Condolences to Gary (simsgw)
My condolences Gary, my heart and prayers go out to you during this challenging time. You often mentioned Cindy in your various postings, it was crystal clear how special she was.
Stay strong, we are here for support if you need us...
Sincerely,
Jay
Stay strong, we are here for support if you need us...
Sincerely,
Jay
Gary: Just getting back from a similar difficult time in my family. My thoughts and prayers are with you at this time. You are a valued member of this forum and if there is anything that we can do for you, please let us know.
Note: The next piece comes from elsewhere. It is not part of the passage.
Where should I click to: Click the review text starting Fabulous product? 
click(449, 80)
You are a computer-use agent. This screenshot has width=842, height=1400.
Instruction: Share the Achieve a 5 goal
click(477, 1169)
I'm going all 21st century with this because she insisted on having no memorial ceremony, no memorial stone, nor even a burial. Just cremation and her ashes to be scattered at a place beloved to her. She also made me promise to let her die at home and "not stuck full of tubes." I found that to be the most difficult promise I've ever had to fulfill. The impulse to try anything at all to extend her life was almost unconquerable. But I promised and it went with the one fifty years ago.
I haven't come back sooner because I'm having trouble dealing with this. Not just the grief, which is bad enough, but I'm suddenly without a rudder. Men grow up -- or at least we did in my generation -- being taught how to be a good husband, then a good father, and even how to retire with dignity and plan for the day you left your wife a widow. But 'widower' isn't something they taught me.
I'm working on it. Today, I left the house for the first time in a month, and I just drove. Put the C2S on cruise control pointed down one of our long mountain highways. Spent the time talking to some people I've loved, and wishing they could answer. Went 129 miles according to the trip computer, and averaged only 44.2 mph, so I was fairly sedate about it. Most of the time. Stopped for lunch and a fool in a pick-up truck tried to dispute my accelerating to move over from a disappearing lane. Not that I did anything but humiliate him, but I find there's a lot of anger buried under the grief. Having to watch my high school sweetheart die and not being able to find a way to help beyond holding her hand and moistening her lips has me tied in knots.
The car did well as a place to meditate. Hope I do as well as a widower.